Guacamole is a great example. Avocado tastes mostly fatty and a little bitter by itself (well, it’s still tasty, but definitely bland), but when you mix it with spicy red onions and sour-sweet lime juice and spicy/astringent cilantro, suddenly you have an incredible flavor explosion!
So do that with all of your veggies. Don’t make them hold their own! Let them work as a team toward total tastiness.
- Taste as you go! If you’re cooking vegan, there’s no raw egg or meat to worry about anyway!
- Sample the taste of unseasoned vegetables to understand what flavors they already have, and what would balance well with them.
- For pete’s sake, don’t boil them! All of their natural flavor will go right out into the water – a great way to make soup stock, but not a good way to cook veggies you’re eventually going to eat. (Unless you’re making soup, obviously.)
- Instead of boiling: blanche, bake, steam, stir-fry, or just microwave for about 3 minutes in a bowl with a little water in the bottom and a plate on top.
- Massage your kale.
- Avoid canned vegetables – buy frozen or fresh as available. Frozen produce is usually picked at peak ripeness, giving time to develop a full nutritional profile.
- Season everything. Make sauces and dressings when you food prep, or buy pre-made. Buy a few spice mixes, like this.
- Seriously, mustard is fantastic. If you don’t like mustard… I’m so sorry.
- Everybody forgets about sourness – including me. Adding something sour in dishes that are a little bland can be just the kick they need!
- Most people don’t associate a smoky “fire” flavor with vegetables, but it can transform a vegetable dish. Grilling and searing is not just for meat-eaters!
- Don’t shy away from umami. Sources of umami flavor include liquid aminos, nutritional yeast, any fermented soy product, tomato sauce, and walnuts.
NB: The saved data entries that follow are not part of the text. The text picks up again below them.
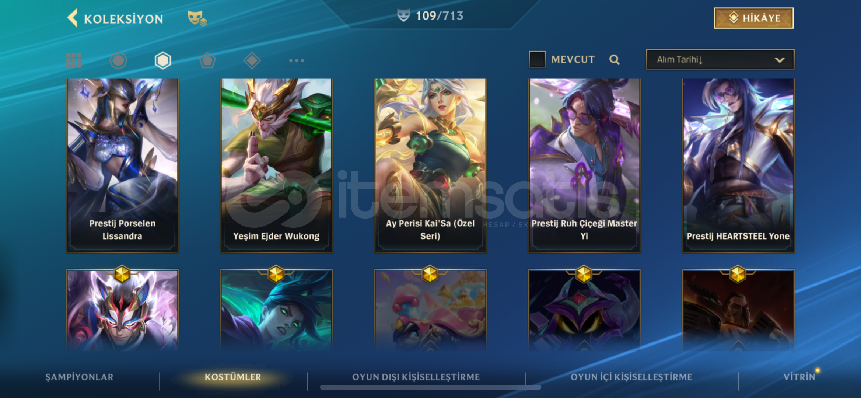Pick the diamond rarity filter icon
Screen dimensions: 861x398
point(252,60)
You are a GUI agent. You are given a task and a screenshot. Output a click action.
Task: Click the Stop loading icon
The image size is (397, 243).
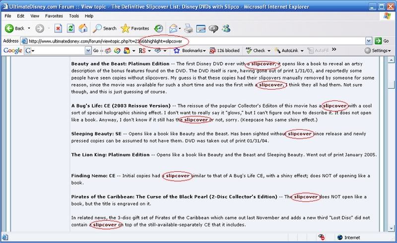58,28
If you’re new to vegan/wfpb, this flavor will save you from your meat craving!
A few ideas for sauces or dressings: mustard, balsamic vinegar, lime juice, lemon juice, mashed avocado or guacamole, marinara, pesto, liquid aminos or tamari… It doesn’t have to be fancy!
For people transitioning to vegan/wfpb, consider using things like ketchup, vegan mayo, barbecue sauce, or teriyaki sauce to help you transition. They’re easy pre-made sauces that probably taste familiar and will help you enjoy the new veggies you’re trying! They do have a lot of added sugar and salt, so not a good thing to rely on all the time.
That’s my advice on how to make your vegetables taste good! Eating a wfpb diet doesn’t have to be all raw, bland vegetables. Play with taste and balance out the natural flavors in your veggies. Vegan food is not a deprivation or a struggle – it’s joyous and vibrant! So enjoy!